Dataset items
---+---

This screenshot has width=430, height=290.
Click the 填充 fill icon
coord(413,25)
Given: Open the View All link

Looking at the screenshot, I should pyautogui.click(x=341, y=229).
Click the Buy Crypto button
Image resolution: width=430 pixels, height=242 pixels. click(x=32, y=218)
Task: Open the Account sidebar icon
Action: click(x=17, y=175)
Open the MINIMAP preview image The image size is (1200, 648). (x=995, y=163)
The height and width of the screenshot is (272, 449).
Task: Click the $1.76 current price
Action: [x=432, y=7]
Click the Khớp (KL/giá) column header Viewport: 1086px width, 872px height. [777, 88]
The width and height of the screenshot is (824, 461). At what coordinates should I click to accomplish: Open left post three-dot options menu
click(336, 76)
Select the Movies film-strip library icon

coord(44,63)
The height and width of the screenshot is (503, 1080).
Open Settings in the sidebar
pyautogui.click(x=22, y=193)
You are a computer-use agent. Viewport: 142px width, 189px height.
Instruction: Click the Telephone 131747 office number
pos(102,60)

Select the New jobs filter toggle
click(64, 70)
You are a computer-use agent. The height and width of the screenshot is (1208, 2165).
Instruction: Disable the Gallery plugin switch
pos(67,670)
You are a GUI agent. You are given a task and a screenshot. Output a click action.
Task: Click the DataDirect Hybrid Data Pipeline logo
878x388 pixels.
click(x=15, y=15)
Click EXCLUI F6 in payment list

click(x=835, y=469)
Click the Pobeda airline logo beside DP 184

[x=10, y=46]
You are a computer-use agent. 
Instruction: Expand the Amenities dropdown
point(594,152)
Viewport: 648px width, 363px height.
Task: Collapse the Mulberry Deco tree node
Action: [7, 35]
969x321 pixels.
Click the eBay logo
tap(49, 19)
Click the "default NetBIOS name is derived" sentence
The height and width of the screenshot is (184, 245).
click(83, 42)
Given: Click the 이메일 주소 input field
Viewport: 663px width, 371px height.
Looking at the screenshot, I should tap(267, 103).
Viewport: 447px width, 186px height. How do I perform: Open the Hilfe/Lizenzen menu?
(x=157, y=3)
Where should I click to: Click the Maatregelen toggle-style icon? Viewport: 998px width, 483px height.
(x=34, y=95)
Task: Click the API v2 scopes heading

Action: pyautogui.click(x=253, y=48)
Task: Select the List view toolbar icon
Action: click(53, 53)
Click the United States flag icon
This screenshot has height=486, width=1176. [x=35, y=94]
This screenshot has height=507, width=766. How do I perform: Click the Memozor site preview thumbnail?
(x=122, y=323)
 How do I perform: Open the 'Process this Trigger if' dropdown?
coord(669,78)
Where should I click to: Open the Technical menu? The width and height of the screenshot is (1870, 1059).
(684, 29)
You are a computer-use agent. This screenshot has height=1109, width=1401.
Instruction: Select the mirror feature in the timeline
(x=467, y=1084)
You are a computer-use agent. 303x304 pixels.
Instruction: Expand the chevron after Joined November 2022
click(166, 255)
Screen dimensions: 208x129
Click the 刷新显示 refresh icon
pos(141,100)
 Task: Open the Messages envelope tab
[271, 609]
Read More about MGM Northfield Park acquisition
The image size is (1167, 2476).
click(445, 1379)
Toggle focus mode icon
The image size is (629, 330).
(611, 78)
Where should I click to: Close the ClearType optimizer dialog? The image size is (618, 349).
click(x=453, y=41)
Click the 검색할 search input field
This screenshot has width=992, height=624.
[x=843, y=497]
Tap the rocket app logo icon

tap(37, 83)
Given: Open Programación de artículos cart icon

---+---

[PROBLEM STATEMENT]: Return all of the data above line for line, changing nothing.

[FULL OUTPUT]:
This screenshot has width=430, height=290.
Click the 填充 fill icon
coord(413,25)
Given: Open the View All link

Looking at the screenshot, I should pyautogui.click(x=341, y=229).
Click the Buy Crypto button
Image resolution: width=430 pixels, height=242 pixels. click(x=32, y=218)
Task: Open the Account sidebar icon
Action: click(x=17, y=175)
Open the MINIMAP preview image The image size is (1200, 648). (x=995, y=163)
The height and width of the screenshot is (272, 449).
Task: Click the $1.76 current price
Action: [x=432, y=7]
Click the Khớp (KL/giá) column header Viewport: 1086px width, 872px height. [777, 88]
The width and height of the screenshot is (824, 461). At what coordinates should I click to accomplish: Open left post three-dot options menu
click(336, 76)
Select the Movies film-strip library icon

coord(44,63)
The height and width of the screenshot is (503, 1080).
Open Settings in the sidebar
pyautogui.click(x=22, y=193)
You are a computer-use agent. Viewport: 142px width, 189px height.
Instruction: Click the Telephone 131747 office number
pos(102,60)

Select the New jobs filter toggle
click(64, 70)
You are a computer-use agent. The height and width of the screenshot is (1208, 2165).
Instruction: Disable the Gallery plugin switch
pos(67,670)
You are a GUI agent. You are given a task and a screenshot. Output a click action.
Task: Click the DataDirect Hybrid Data Pipeline logo
878x388 pixels.
click(x=15, y=15)
Click EXCLUI F6 in payment list

click(x=835, y=469)
Click the Pobeda airline logo beside DP 184

[x=10, y=46]
You are a computer-use agent. 
Instruction: Expand the Amenities dropdown
point(594,152)
Viewport: 648px width, 363px height.
Task: Collapse the Mulberry Deco tree node
Action: [7, 35]
969x321 pixels.
Click the eBay logo
tap(49, 19)
Click the "default NetBIOS name is derived" sentence
The height and width of the screenshot is (184, 245).
click(83, 42)
Given: Click the 이메일 주소 input field
Viewport: 663px width, 371px height.
Looking at the screenshot, I should tap(267, 103).
Viewport: 447px width, 186px height. How do I perform: Open the Hilfe/Lizenzen menu?
(x=157, y=3)
Where should I click to: Click the Maatregelen toggle-style icon? Viewport: 998px width, 483px height.
(x=34, y=95)
Task: Click the API v2 scopes heading

Action: pyautogui.click(x=253, y=48)
Task: Select the List view toolbar icon
Action: click(53, 53)
Click the United States flag icon
This screenshot has height=486, width=1176. [x=35, y=94]
This screenshot has height=507, width=766. How do I perform: Click the Memozor site preview thumbnail?
(x=122, y=323)
 How do I perform: Open the 'Process this Trigger if' dropdown?
coord(669,78)
Where should I click to: Open the Technical menu? The width and height of the screenshot is (1870, 1059).
(684, 29)
You are a computer-use agent. This screenshot has height=1109, width=1401.
Instruction: Select the mirror feature in the timeline
(x=467, y=1084)
You are a computer-use agent. 303x304 pixels.
Instruction: Expand the chevron after Joined November 2022
click(166, 255)
Screen dimensions: 208x129
Click the 刷新显示 refresh icon
pos(141,100)
 Task: Open the Messages envelope tab
[271, 609]
Read More about MGM Northfield Park acquisition
The image size is (1167, 2476).
click(445, 1379)
Toggle focus mode icon
The image size is (629, 330).
(611, 78)
Where should I click to: Close the ClearType optimizer dialog? The image size is (618, 349).
click(x=453, y=41)
Click the 검색할 search input field
This screenshot has width=992, height=624.
[x=843, y=497]
Tap the rocket app logo icon

tap(37, 83)
Given: Open Programación de artículos cart icon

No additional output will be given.